> [Excerpt to read]:
Extinct genus of therapsids

Raranimus is an extinct genus of therapsids of the Middle Permian. It was described in 2009 from a partial skull found in 1998 from the Dashankou locality of the Qingtoushan Formation, outcropping in the Qilian Mountains of Gansu, China. The genus is the most basal known member of the clade Therapsida, to which the later Mammalia belong.

==Description==

Restoration of the head

Raranimus shares a number of features with later therapsids and ancestral Sphenacodontia. The skull consists of a well preserved rostrum. The teeth suggest a carnivorous lifestyle for Raranimus, as the incisors are recurved and the second canines are serrated on their posterior edges. The incisors are morphologically similar to those seen in more derived theriodonts. The presence of two linguo−labially compressed canines is a diagnostic feature of Raranimus. The presence of two functional canines is characteristic of sphenacodontids, and this condition is seen in no other therapsid other than Raranimus. However, the slender, compressed shape of these canines is a derived characteristic of therapsids, with the canines of similarly sized sphenacodontids being more massively built. The precanines are small and anteriorly serrated, similar to what is seen in the synapsids Dimetrodon and Tetraceratops.

In the palate region of the skull, the anterior process of the vomer ventrally overlies the premaxilla at the anterior margin of the choana. This overlap is also seen in dinocephalians. However, unlike any other therapsid, the choanae are short and extend only from the level of the fourth incisor back to the first canine.

==Phylogenetics==
According to a phylogenetic analysis conducted along with its initial description, Raranimus is considered to be the basalmost therapsid. There has been some controversy as to whether Tetraceratops is a therapsid or a more basal pelycosaur. If Tetraceratops is a therapsid, as has recently been proposed, it would be the oldest and most basal one known, surpassing Raranimus in age by several million years. However, later studies have questioned the placement of Tetraceratops within Therapsida, and the 2009 phylogenetic analysis using Raranimus places the genus outside of the clade.

> [Questions to answer]:
a. Reproduce the part of the Raranimus article that begins at the words "Raranimus is an" and ends after "later Mammalia belong.", copying it word for word.
b. From the Raranimus article, list every animal genus it names by its genus name.

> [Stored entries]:
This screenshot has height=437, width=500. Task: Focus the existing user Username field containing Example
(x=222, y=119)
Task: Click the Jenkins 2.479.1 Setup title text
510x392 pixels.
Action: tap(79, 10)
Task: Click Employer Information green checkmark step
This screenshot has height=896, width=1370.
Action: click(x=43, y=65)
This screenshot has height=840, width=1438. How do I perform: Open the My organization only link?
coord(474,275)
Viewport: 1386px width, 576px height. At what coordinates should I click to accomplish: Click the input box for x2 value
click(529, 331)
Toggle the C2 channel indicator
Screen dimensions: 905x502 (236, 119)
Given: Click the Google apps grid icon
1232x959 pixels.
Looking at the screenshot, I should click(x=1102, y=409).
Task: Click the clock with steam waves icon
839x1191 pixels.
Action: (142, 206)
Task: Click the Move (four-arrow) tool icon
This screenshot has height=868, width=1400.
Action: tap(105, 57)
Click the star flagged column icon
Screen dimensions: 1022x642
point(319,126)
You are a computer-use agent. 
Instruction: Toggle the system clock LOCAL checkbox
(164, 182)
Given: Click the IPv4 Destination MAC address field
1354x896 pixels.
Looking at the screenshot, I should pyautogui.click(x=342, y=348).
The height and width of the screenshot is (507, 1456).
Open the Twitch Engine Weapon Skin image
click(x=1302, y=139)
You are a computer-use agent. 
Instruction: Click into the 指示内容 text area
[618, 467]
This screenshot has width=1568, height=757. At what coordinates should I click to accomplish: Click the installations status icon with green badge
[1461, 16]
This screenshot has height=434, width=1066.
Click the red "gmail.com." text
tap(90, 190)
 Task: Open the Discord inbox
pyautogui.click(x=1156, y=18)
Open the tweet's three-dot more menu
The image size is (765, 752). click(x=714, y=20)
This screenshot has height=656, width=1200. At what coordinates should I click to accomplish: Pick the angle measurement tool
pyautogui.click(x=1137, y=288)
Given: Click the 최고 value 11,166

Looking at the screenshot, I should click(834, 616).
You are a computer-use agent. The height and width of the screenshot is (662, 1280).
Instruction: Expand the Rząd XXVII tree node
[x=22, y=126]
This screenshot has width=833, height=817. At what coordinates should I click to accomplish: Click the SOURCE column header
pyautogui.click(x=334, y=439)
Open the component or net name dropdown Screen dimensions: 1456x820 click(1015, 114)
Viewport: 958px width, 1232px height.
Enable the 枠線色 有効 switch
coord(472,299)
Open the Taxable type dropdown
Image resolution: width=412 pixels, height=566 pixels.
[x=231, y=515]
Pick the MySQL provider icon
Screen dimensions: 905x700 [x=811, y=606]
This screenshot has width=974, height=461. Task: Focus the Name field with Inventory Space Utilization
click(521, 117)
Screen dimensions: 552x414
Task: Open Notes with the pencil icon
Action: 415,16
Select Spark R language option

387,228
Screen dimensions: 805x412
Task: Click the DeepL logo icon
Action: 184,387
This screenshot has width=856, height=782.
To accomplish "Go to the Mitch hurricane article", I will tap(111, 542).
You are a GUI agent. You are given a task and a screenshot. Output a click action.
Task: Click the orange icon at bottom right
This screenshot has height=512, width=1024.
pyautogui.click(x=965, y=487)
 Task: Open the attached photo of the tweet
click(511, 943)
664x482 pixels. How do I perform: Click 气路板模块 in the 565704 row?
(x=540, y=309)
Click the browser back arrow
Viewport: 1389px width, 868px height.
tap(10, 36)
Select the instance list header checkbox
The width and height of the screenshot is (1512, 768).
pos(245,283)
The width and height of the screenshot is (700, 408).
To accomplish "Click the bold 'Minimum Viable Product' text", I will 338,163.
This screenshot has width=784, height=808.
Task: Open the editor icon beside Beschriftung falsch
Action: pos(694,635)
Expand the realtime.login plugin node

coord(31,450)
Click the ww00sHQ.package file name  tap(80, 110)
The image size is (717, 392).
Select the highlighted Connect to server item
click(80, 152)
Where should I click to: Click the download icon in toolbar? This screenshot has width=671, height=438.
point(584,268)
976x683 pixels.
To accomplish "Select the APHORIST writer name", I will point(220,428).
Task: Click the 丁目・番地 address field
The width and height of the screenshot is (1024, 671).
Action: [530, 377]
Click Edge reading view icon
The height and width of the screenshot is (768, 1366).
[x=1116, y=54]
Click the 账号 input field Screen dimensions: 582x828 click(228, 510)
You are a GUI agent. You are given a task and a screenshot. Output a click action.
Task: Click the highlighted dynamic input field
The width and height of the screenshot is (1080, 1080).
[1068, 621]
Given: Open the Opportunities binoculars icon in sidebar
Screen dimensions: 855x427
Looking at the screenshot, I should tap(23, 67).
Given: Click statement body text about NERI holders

> [Answers for this exercise]:
a.
Raranimus is an extinct genus of therapsids of the Middle Permian. It was described in 2009 from a partial skull found in 1998 from the Dashankou locality of the Qingtoushan Formation, outcropping in the Qilian Mountains of Gansu, China. The genus is the most basal known member of the clade Therapsida, to which the later Mammalia belong.

b. Raranimus, Dimetrodon, Tetraceratops